TASK DETAILS »
Your task is to copy every record exactly.

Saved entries
════

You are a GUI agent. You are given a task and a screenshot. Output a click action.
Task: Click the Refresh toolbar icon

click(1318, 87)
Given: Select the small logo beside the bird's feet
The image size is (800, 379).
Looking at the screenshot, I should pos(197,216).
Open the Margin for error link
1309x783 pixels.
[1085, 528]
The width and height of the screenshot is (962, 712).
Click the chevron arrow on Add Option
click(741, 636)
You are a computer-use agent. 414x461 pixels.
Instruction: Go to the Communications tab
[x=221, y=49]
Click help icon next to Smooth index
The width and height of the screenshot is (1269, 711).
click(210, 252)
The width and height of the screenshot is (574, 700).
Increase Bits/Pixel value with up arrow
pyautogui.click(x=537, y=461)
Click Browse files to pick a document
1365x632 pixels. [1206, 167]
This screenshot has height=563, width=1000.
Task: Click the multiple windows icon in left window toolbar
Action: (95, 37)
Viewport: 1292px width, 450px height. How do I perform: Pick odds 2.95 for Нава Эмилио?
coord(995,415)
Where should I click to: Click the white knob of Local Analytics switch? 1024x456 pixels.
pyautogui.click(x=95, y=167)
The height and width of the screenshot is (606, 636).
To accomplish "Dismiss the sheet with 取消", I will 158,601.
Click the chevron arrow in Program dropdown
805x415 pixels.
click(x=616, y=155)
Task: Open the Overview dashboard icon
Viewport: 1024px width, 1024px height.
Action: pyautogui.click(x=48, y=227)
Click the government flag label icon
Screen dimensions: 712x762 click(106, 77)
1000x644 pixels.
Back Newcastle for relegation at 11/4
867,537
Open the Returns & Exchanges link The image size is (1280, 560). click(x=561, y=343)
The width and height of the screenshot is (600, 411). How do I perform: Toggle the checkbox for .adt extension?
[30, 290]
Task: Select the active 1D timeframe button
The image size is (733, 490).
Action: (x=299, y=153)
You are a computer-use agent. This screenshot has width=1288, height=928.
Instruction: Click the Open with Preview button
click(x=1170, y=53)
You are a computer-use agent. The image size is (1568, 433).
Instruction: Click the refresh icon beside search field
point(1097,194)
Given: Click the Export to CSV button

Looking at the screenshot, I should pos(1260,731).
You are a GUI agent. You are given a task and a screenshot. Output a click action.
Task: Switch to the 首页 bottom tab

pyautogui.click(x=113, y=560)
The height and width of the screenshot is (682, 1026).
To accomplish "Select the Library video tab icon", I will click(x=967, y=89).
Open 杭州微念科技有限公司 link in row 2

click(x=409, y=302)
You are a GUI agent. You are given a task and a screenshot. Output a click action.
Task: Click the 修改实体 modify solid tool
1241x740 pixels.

════

SOLUTION TO THIS EXERCISE »
You are a GUI agent. You are given a task and a screenshot. Output a click action.
Task: Click the Refresh toolbar icon

click(1318, 87)
Given: Select the small logo beside the bird's feet
The image size is (800, 379).
Looking at the screenshot, I should pos(197,216).
Open the Margin for error link
1309x783 pixels.
[1085, 528]
The width and height of the screenshot is (962, 712).
Click the chevron arrow on Add Option
click(741, 636)
You are a computer-use agent. 414x461 pixels.
Instruction: Go to the Communications tab
[x=221, y=49]
Click help icon next to Smooth index
The width and height of the screenshot is (1269, 711).
click(210, 252)
The width and height of the screenshot is (574, 700).
Increase Bits/Pixel value with up arrow
pyautogui.click(x=537, y=461)
Click Browse files to pick a document
1365x632 pixels. [1206, 167]
This screenshot has height=563, width=1000.
Task: Click the multiple windows icon in left window toolbar
Action: (95, 37)
Viewport: 1292px width, 450px height. How do I perform: Pick odds 2.95 for Нава Эмилио?
coord(995,415)
Where should I click to: Click the white knob of Local Analytics switch? 1024x456 pixels.
pyautogui.click(x=95, y=167)
The height and width of the screenshot is (606, 636).
To accomplish "Dismiss the sheet with 取消", I will 158,601.
Click the chevron arrow in Program dropdown
805x415 pixels.
click(x=616, y=155)
Task: Open the Overview dashboard icon
Viewport: 1024px width, 1024px height.
Action: pyautogui.click(x=48, y=227)
Click the government flag label icon
Screen dimensions: 712x762 click(106, 77)
1000x644 pixels.
Back Newcastle for relegation at 11/4
867,537
Open the Returns & Exchanges link The image size is (1280, 560). click(x=561, y=343)
The width and height of the screenshot is (600, 411). How do I perform: Toggle the checkbox for .adt extension?
[30, 290]
Task: Select the active 1D timeframe button
The image size is (733, 490).
Action: (x=299, y=153)
You are a computer-use agent. This screenshot has width=1288, height=928.
Instruction: Click the Open with Preview button
click(x=1170, y=53)
You are a computer-use agent. The image size is (1568, 433).
Instruction: Click the refresh icon beside search field
point(1097,194)
Given: Click the Export to CSV button

Looking at the screenshot, I should pos(1260,731).
You are a GUI agent. You are given a task and a screenshot. Output a click action.
Task: Switch to the 首页 bottom tab

pyautogui.click(x=113, y=560)
The height and width of the screenshot is (682, 1026).
To accomplish "Select the Library video tab icon", I will click(x=967, y=89).
Open 杭州微念科技有限公司 link in row 2

click(x=409, y=302)
You are a GUI agent. You are given a task and a screenshot. Output a click action.
Task: Click the 修改实体 modify solid tool
1241x740 pixels.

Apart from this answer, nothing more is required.